Essay on "Synthetic Document Generator for Annotation-free Layout Recognition"

The paper entitled "Synthetic Document Generator for Annotation-free Layout Recognition" by Natraj Raman, Sameena Shah, and Manuela Veloso, presents a novel system for generating synthetic documents that can be utilized to train deep learning models for document layout recognition tasks. The core innovation of the work is the use of a Bayesian Network to autonomously create large volumes of annotated documents, which are traditionally expensive to obtain due to the intensive manual labeling process.

Overview of the Methodology

The authors leverage a Bayesian Network to model the inherent dependencies among different elements of a document, treating components such as headers, tables, and figures as random variables.

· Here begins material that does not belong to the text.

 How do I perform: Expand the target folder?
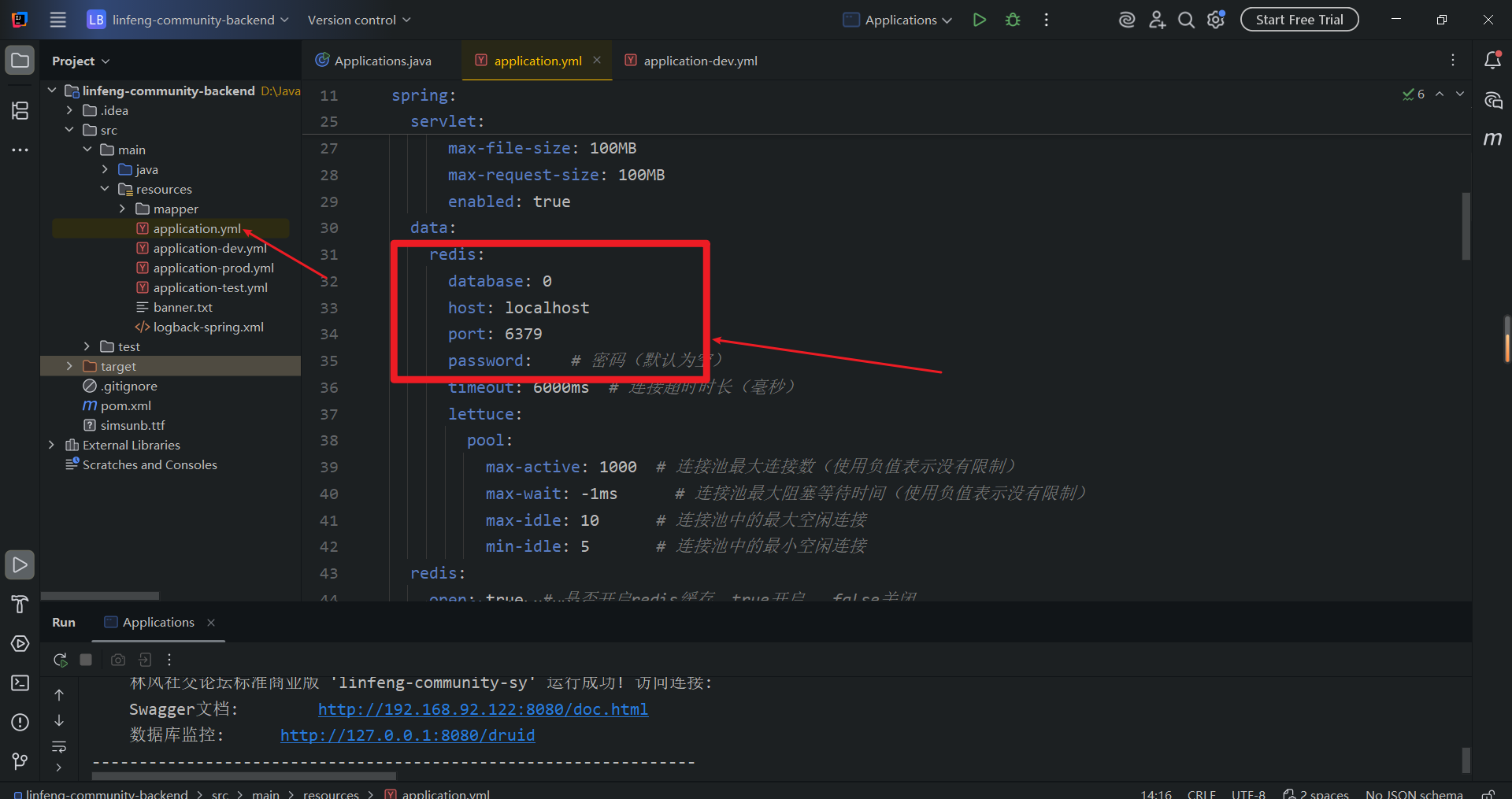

This approach allows for the generation of realistic synthetic documents wherein every component's spatial position, extent, and categorical type are annotated. The Bayesian Network facilitates capturing complex layout structures through hierarchical and stochastic templates, enabling parameter sharing among subsets of documents. The stochastic templates contribute to maintaining thematic consistency while generating visually unique documents, thereby encapsulating the diversity found in real-world documents.

Empirical Evaluation

A significant evaluation metric is whether models trained solely on synthetic data can match those trained on real datasets. The paper offers empirical evidence that deep learning models trained on this synthetic dataset nearly achieve parity with models trained on real dataset annotations for layout detection; the performance gap being less than 4% on several public benchmarks like PubLayNet, DocBank, and PubTabNet. Such results demonstrate the utility of synthetic document generation in bypassing the need for manual annotation.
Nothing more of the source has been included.